This question about the determinant of a perfect complex reminded me of an old question that I had.

The construction of the determinant (as in MR1914072 or MR0437541) is a difficult piece of mathematics. However, the definition of the determinant of a single complex is easy. Indeed, Jonathan Wise wrote down the definition in his (2-sentence) question. I have read that the difficult part of the construction lies in defining the determinant of a quasi-isomorphism in a functorial way. Reading the papers, the construction certainly looks difficult, but it would be nice to have a concrete example to convince skeptics.

Recall how functoriality works. To every quasi-isomorphism $f \colon E_\bullet \to F_\bullet$, one wants to assign an isomorphism $\operatorname{det}(f) \colon \operatorname{det}(E_\bullet) \to \operatorname{det}(F_{\bullet})$ in such a way that $\operatorname{det}$ preserves composition. *I would like a concrete computation of $\operatorname{det}(f)$ for a non-trivial example.*

To make life easy, let's just work with complexes of vector spaces over $\mathbb{C}$.

Here are cases that I can work out:

**1)** Both $E_{\bullet}$ and $F_{\bullet}$ are both concentrated in a fixed degree.

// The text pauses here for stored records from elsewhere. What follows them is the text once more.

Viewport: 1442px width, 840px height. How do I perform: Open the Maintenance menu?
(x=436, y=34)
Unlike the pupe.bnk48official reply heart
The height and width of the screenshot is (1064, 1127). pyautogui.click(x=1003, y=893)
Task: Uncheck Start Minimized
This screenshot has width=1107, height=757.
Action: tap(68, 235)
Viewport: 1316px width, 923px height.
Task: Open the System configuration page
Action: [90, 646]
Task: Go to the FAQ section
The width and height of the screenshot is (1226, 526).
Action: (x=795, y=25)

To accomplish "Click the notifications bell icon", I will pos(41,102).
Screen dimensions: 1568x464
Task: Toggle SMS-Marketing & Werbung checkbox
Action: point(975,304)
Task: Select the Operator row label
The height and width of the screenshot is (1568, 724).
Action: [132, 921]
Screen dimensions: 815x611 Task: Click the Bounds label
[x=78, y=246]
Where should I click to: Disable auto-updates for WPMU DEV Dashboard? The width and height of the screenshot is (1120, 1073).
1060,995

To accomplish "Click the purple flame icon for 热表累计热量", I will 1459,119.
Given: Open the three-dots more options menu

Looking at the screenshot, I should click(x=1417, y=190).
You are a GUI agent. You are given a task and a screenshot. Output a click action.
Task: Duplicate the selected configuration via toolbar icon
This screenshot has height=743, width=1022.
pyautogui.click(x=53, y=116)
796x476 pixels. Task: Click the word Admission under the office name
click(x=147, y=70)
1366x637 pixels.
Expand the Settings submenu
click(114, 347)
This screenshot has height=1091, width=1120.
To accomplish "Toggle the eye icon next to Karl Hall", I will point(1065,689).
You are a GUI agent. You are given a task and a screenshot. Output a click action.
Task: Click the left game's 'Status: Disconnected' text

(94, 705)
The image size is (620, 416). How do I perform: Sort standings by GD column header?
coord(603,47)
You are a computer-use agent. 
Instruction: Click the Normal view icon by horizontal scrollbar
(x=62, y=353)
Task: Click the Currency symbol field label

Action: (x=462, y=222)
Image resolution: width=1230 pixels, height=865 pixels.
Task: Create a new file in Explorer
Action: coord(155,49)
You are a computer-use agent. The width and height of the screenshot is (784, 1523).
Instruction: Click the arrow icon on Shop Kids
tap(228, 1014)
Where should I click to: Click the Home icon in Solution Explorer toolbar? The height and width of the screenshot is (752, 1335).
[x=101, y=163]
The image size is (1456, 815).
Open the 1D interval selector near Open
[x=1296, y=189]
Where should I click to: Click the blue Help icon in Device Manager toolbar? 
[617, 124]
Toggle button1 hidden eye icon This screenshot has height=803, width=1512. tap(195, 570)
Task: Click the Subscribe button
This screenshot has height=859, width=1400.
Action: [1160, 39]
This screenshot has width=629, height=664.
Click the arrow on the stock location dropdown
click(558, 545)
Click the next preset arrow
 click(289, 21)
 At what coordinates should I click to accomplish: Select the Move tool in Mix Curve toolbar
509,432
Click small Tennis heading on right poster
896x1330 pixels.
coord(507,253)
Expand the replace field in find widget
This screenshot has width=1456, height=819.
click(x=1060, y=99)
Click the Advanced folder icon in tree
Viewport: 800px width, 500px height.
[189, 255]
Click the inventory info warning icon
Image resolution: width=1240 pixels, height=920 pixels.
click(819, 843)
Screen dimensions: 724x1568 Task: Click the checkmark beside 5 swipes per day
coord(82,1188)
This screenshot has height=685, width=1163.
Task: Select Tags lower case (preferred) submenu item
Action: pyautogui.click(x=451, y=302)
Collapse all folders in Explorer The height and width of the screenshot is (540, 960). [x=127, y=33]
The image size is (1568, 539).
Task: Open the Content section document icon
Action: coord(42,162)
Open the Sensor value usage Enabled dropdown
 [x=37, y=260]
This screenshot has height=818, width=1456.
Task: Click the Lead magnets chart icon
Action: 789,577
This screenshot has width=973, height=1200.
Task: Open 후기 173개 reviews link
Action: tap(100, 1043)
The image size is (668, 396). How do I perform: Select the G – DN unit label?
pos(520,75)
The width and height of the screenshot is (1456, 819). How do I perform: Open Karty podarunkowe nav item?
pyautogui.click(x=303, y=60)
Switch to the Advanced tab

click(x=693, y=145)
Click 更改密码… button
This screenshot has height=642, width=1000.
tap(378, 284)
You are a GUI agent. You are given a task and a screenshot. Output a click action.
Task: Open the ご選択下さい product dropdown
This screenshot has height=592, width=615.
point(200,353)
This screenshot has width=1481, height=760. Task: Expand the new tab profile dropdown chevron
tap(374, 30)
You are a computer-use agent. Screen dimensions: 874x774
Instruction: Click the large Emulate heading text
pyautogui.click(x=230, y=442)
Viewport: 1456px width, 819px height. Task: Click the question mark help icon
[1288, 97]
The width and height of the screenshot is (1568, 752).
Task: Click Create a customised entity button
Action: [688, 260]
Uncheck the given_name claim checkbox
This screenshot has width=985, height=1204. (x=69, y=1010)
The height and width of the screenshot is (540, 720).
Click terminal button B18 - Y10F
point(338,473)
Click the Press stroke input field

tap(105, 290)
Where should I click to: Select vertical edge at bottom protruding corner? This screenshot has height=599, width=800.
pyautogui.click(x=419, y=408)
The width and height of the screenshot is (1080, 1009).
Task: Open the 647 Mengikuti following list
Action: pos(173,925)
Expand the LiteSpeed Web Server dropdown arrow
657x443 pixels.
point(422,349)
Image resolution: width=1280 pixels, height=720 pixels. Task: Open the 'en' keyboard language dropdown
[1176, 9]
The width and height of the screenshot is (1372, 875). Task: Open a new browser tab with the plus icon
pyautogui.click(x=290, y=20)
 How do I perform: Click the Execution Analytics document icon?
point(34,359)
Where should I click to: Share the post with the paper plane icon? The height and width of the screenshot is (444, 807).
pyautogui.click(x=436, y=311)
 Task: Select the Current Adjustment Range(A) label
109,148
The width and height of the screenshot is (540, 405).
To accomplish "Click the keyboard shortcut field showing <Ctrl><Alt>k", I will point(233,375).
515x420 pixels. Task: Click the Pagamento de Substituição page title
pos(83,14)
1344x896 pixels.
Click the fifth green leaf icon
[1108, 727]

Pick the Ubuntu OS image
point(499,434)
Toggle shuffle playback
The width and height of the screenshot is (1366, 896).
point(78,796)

Say $E_{\bullet} = F_{\bullet}$ are both complexes concentrated in degree $0$. Then $f$ is a genuine automorphism, and the map $\operatorname{def}(f)$ is just the usual determinant that I learned in linear algebra. In other words, if we fix bases and represent $f$ as a matrix, then, with respect to the natural bases, $\operatorname{det}(f)$ is given by multiplication by the determinant of that matrix.

If we instead consider the case where both complexes are concentrated in degree $d$, then I think $\operatorname{det}(f)$ is $(-1)^{d}$ times the map just described.

**2)** The complex $E_{\bullet}$ is the zero complex and $F_{\bullet}$ is a 2-terms complex.

Then $\operatorname{det}(E_{\bullet}) = \mathbb{C}^1$, $\operatorname{det}(F_{\bullet})= \operatorname{Hom}(\bigwedge F_{1}, \bigwedge F_{0})$, and $\operatorname{def}(f)$ is the map that sends $1$ to the top exterior power of the differential $\partial$ of $F_{\bullet}$. In other words, $\operatorname{det}(f)$ is basically the determinant of the differential for $F_{\bullet}$

**Question:** Say that $f \colon E_{\bullet} \to F_{\bullet}$ is a quasi-isomorphism of 2-term complexes. Fix bases for all of the relevant vector spaces and represent $f$ and the two differentials by 4 different matrices. How do you explicitly write down the determinant map $\operatorname{det}(f) \colon \operatorname{det}(E_{\bullet}) \to \operatorname{det}(F_{\bullet})$ in terms of these matrices?

*Note:* Tracing through the construction in MR1914072 or MR0437541, I think that one gets a description of $\operatorname{def}(f)$ in terms of standard triangulated category constructions. I am not looking for an explanation of that, I really want a formula that I could show to, say, an undergraduate linear algebra student.

**Edit** @darij grinberg, thanks for the response. You are correct that Wise only defined the determinant of a complex. The answers to that question discussed the fact that there is a natural functor from the category of vector bundles (with morphisms taken to be quasi-isomorphisms) to the category of line bundles with the property that the map on objects is given by Wise's formula. I am asking for a description of the map on morphisms.

The relevant functor is defined in the two articles that I referred to as well as the slides that "YLB" linked to. I edited the post to include a link to the mathsci review of the articles (and fixed a typo).